Suicide and deteriorating mental health is a growing issue in our youth demographic.
And as Uniting's Children, Youth and Families Community Impact Strategy Coordinator Cass Wilson points out, it's also a very complex one.
She realised that collaboration would be a better approach when it came to tackling the problem head-on, rather than one agency going it alone.
So today, on national RUOK? day, she and workers from Headspace, The Buttery, Mission Australia's 360 Outreach Program, NSW Police and the Lions Club Nambucca Heads have joined forces at Nambucca Heads High.
"We want to show these young people that we are willing to work as a team to support them to make positive steps for their own mental health, and to in turn support others around them," she said.
Students were also involved in the planning and running of the day.
She said that in a recent pizza night she held in Nambucca, over 30 kids rocked up and 'spilled the tea'.
The big thing we got out of that was that they wanted more help identifying if friends are not ok and to know what to say.
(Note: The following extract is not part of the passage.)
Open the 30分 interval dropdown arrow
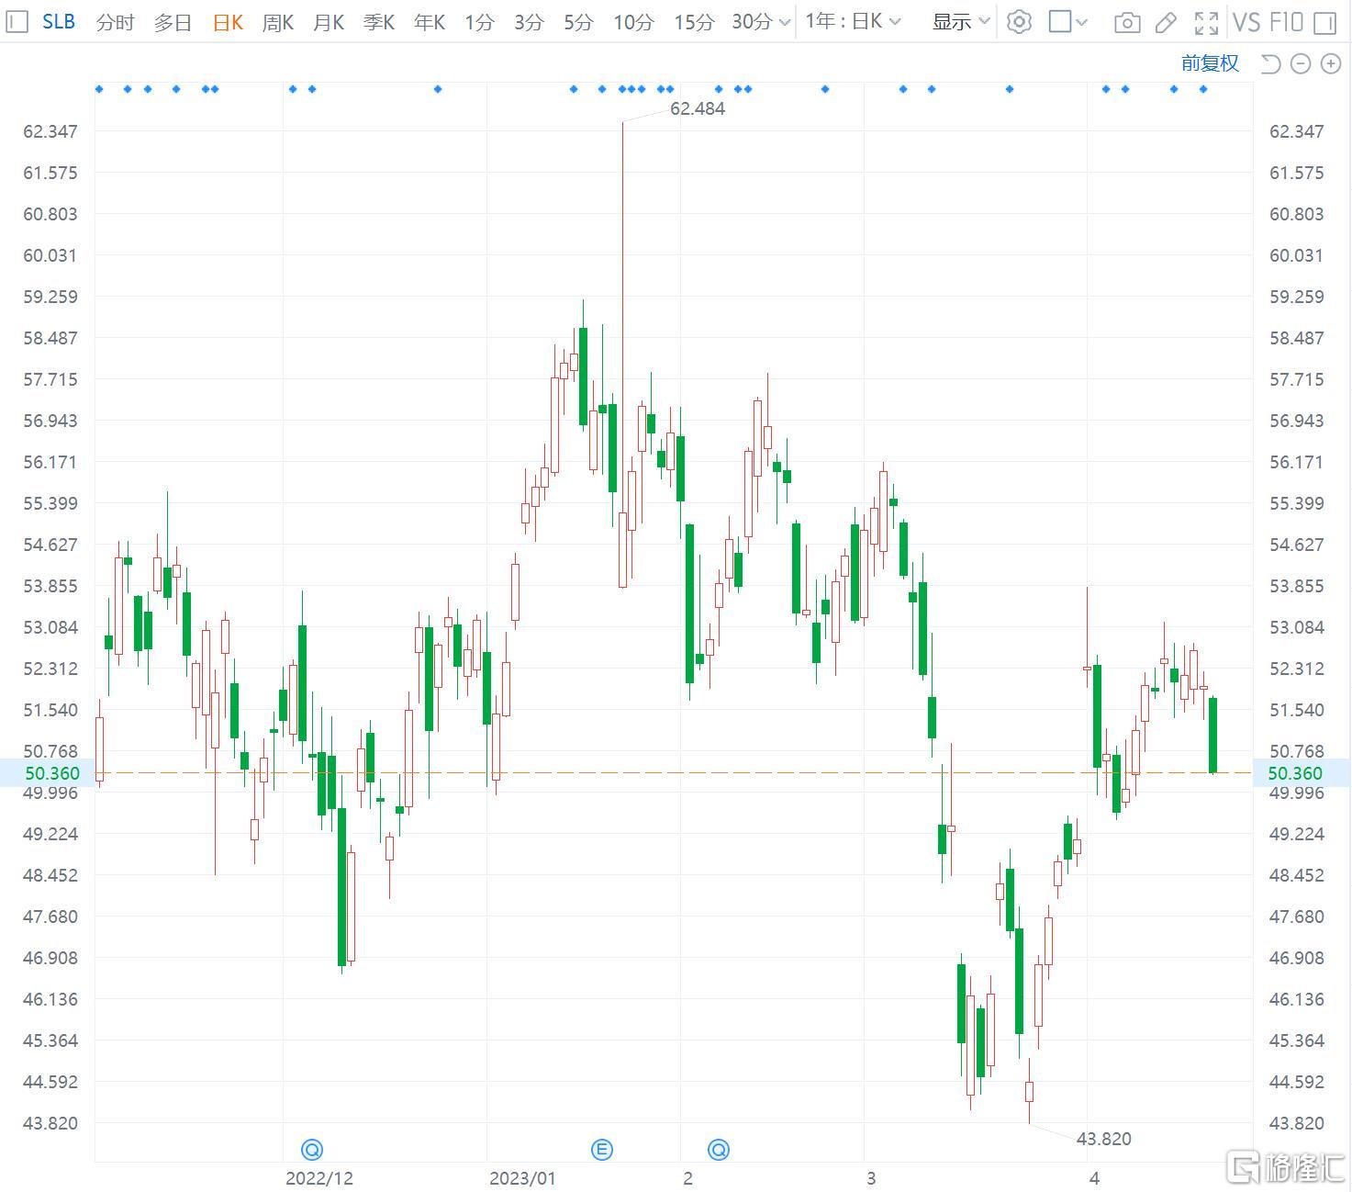 [784, 23]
So today each student received a pocket-sized card with simple instructions about how to start the conversation.
"The take-home message is you don't have to be an expert, you just have to be a friend by asking, listening and supporting," she said.
Cass said the team wanted fun to be a driving factor behind the day to build positive associations around checking in on your mates' mental state.
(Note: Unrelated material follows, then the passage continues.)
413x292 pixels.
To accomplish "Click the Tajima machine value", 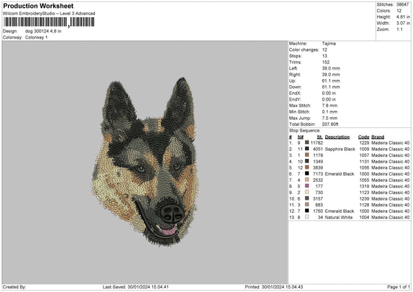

"Nambucca Heads High School has really embraced this opportunity. Rather than just handing out pamphlets, we all agreed we wanted to actually engage the students and start an important conversation," she said.
At lunchtime, over 400 students joined in the fun which included a photo booth, handball competition, 'drunk-goggle' beanbag throwing activity, a chill-out lounge, RUOK? freebies, and a sausage sizzle and cut fruit feast.
By the end of the hour nearly every kid on the quad was sporting a yellow RUOK? band on their wrist - a clear sign that the stigma associated with talking about your feelings is gradually being worn down.
Cass said the feedback she was receiving was that the kids were grateful their concerns were being listened to.